# King Clownfish



## Bio-kid 29 (Nov 30, 2010)

Hello everyone
I have a 55 gallon aquarium with 2 clown fish, a french angel, and a neon goby. I have been trying to put in more fish but the clowns just keep tearing them apart. They are very territorial because the only time they are not attacking the new fish is when I am feeding them or the new fish is hiding in the very far back corner of the tank.
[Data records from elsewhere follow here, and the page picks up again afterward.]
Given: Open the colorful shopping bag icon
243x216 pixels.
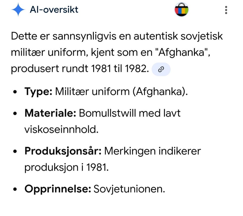Looking at the screenshot, I should coord(181,10).
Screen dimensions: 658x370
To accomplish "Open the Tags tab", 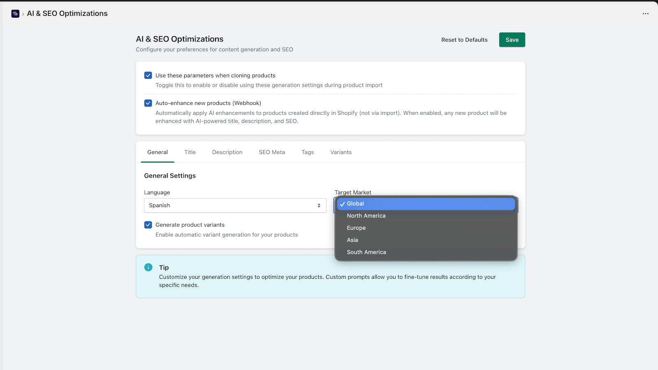I will 307,152.
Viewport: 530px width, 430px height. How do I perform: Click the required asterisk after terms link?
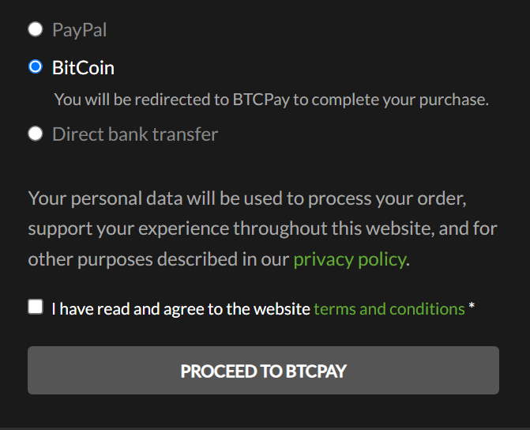pyautogui.click(x=472, y=308)
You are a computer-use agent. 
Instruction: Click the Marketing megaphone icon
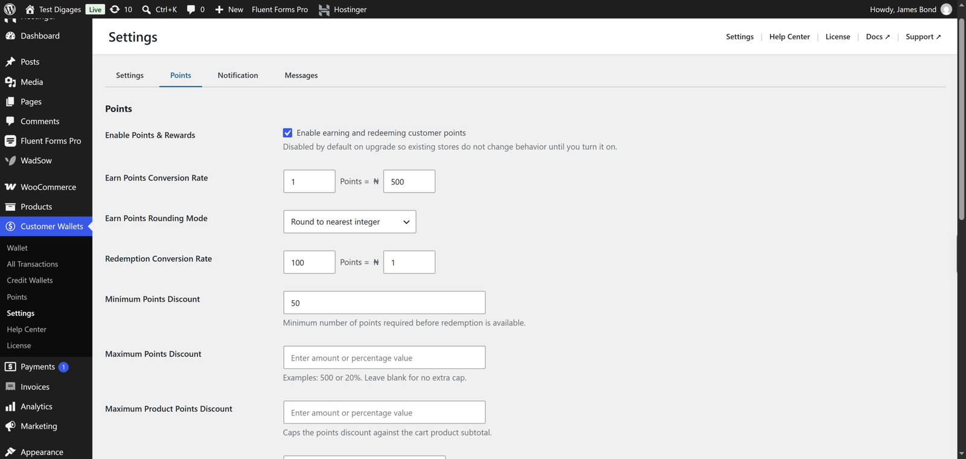10,426
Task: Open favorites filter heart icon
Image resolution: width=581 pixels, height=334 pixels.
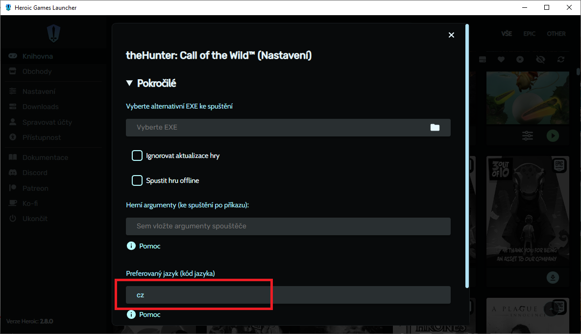Action: click(x=501, y=59)
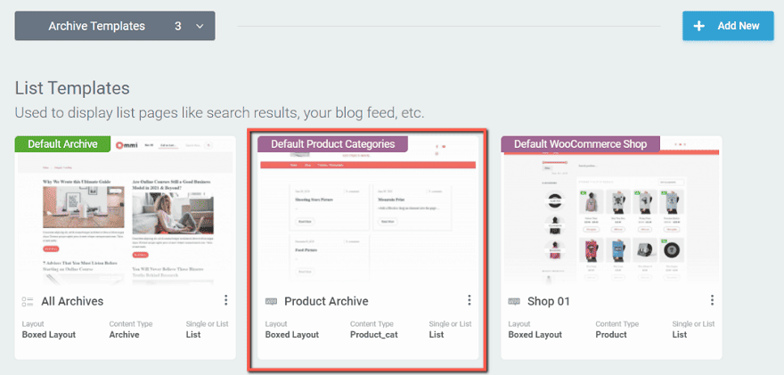784x375 pixels.
Task: Click the Shop 01 template title
Action: (549, 301)
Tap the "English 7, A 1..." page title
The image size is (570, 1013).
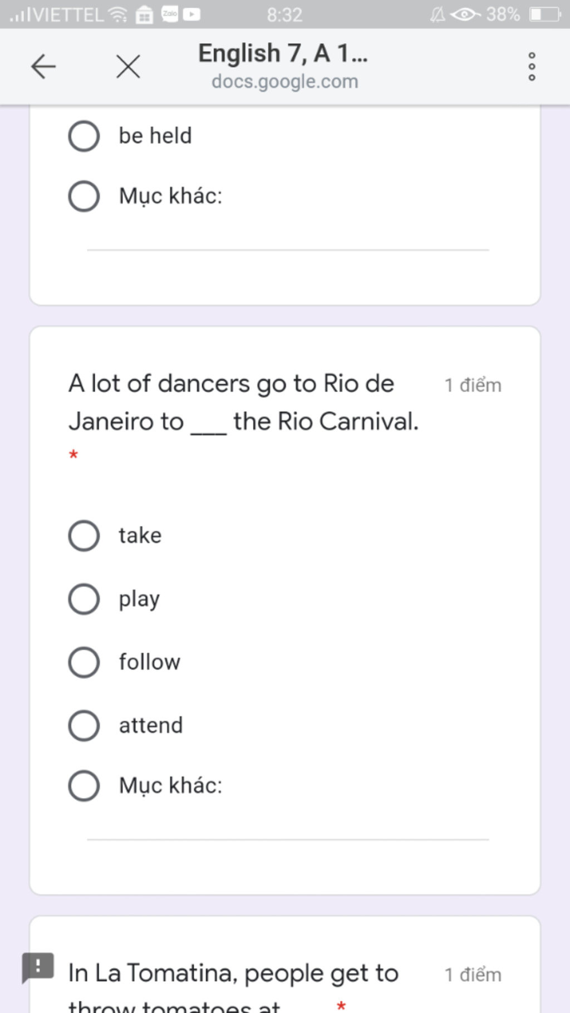click(283, 53)

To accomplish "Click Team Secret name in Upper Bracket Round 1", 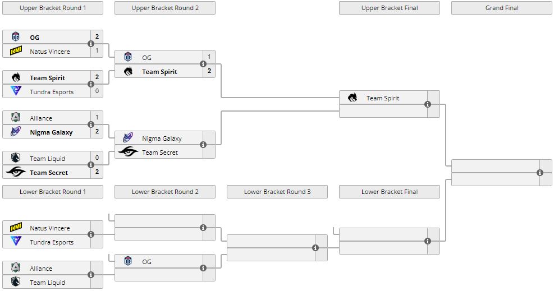I will (x=49, y=173).
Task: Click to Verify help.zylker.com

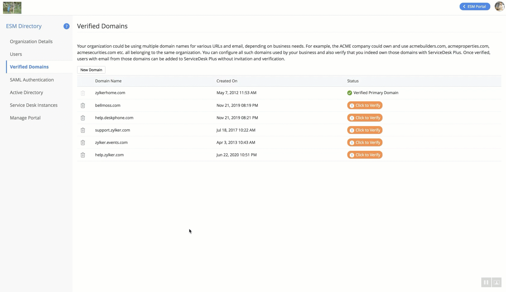Action: pyautogui.click(x=365, y=155)
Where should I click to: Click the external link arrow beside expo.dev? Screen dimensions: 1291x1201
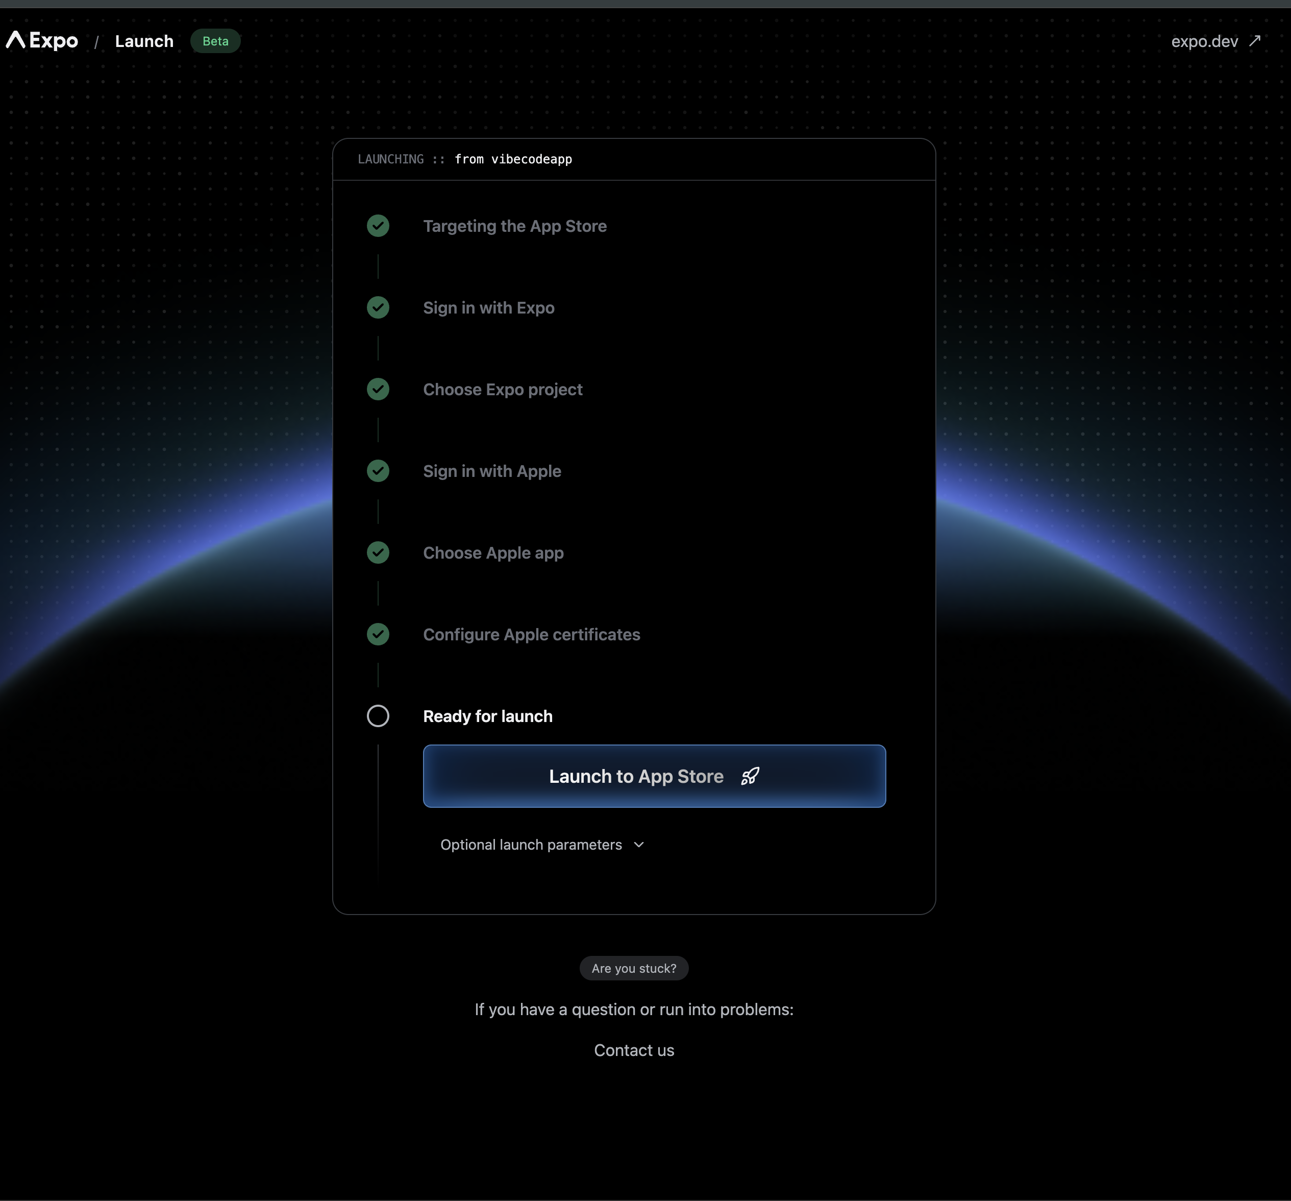click(x=1255, y=40)
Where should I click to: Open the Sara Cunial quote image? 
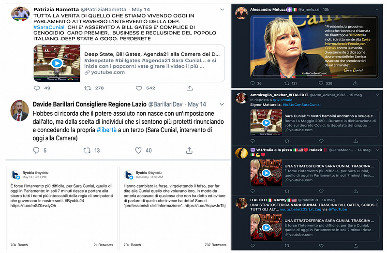pos(314,46)
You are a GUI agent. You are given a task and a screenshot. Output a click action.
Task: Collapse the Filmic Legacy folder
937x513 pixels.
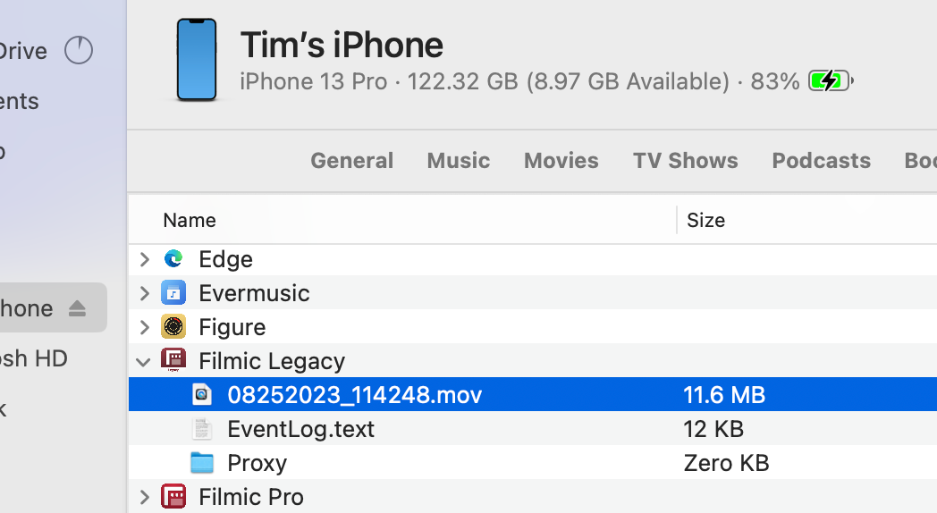(143, 361)
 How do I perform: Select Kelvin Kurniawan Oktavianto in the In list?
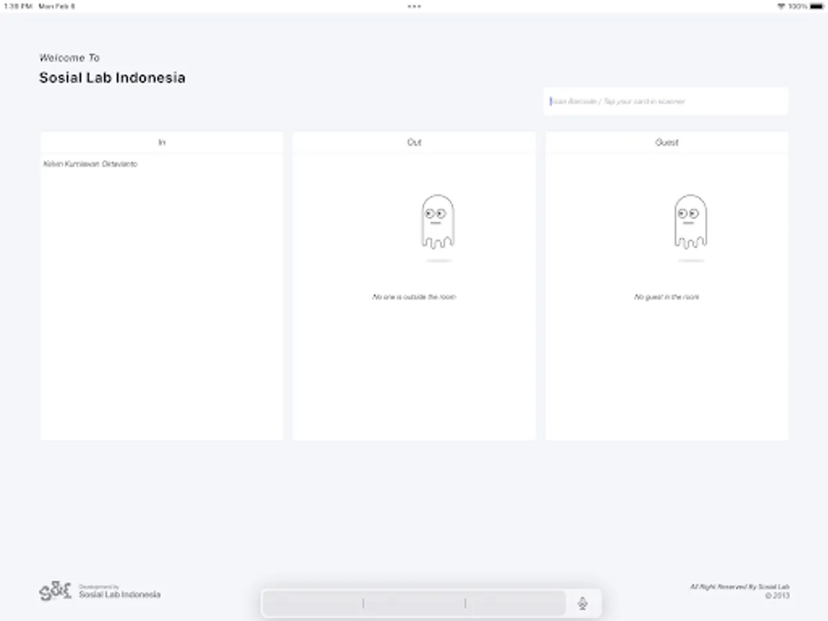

I am trying to figure out if there is a way to stop them from killing the other fish without hurting them.:biggerfish:


----------



## nick hyzer (Dec 20, 2010)

what might do the trick, as with damsels. is to change up the decoration/ move it around. then put the new fish in there. that should be enough to keep the peace. if you change there territory up then they wont have time to establish a new one before you put the fish in


----------



## Bio-kid 29 (Nov 30, 2010)

nick hyzer said:


> what might do the trick, as with damsels. is to change up the decoration/ move it around. then put the new fish in there. that should be enough to keep the peace. if you change there territory up then they wont have time to establish a new one before you put the fish in


Thanks, I will give that a try and see what happens.


----------



## nick hyzer (Dec 20, 2010)

Keep me posted


----------



## csingh07 (Sep 20, 2010)

nick hyzer said:


> what might do the trick, as with damsels. is to change up the decoration/ move it around. then put the new fish in there. that should be enough to keep the peace. if you change there territory up then they wont have time to establish a new one before you put the fish in


+1. They have their "territory" and if there is an intruder they attempt to scare him off. Hopefully that should do the trick, if not, may have to bring 'em back


----------



## Bio-kid 29 (Nov 30, 2010)

After I moved the decorations around and put the new fish in the clownfish didn't seem to care, but after a few days the clownfish started getting aggressive towards it so I had to take it out.


----------



## SaltWatKid-55 (Jan 5, 2011)

Maby u should give fish to a kid named ZaKe and put in 489965723 crabs


----------



## ukclown666 (Jan 22, 2011)

what kind of clown fish are they how old are they a pair


----------



## Bio-kid 29 (Nov 30, 2010)

Well, they "were" 2 Percula clownfish that had been together for almost 7 years, until yesterday when one of them died. Now the one that is still alive has calmed down and doesn't do much.


----------



## JohnniGade (Dec 22, 2011)

csingh07 said:


> +1. They have their "territory" and if there is an intruder they attempt to scare him off. Hopefully that should do the trick, if not, may have to bring 'em back


Awesome advise then!


----------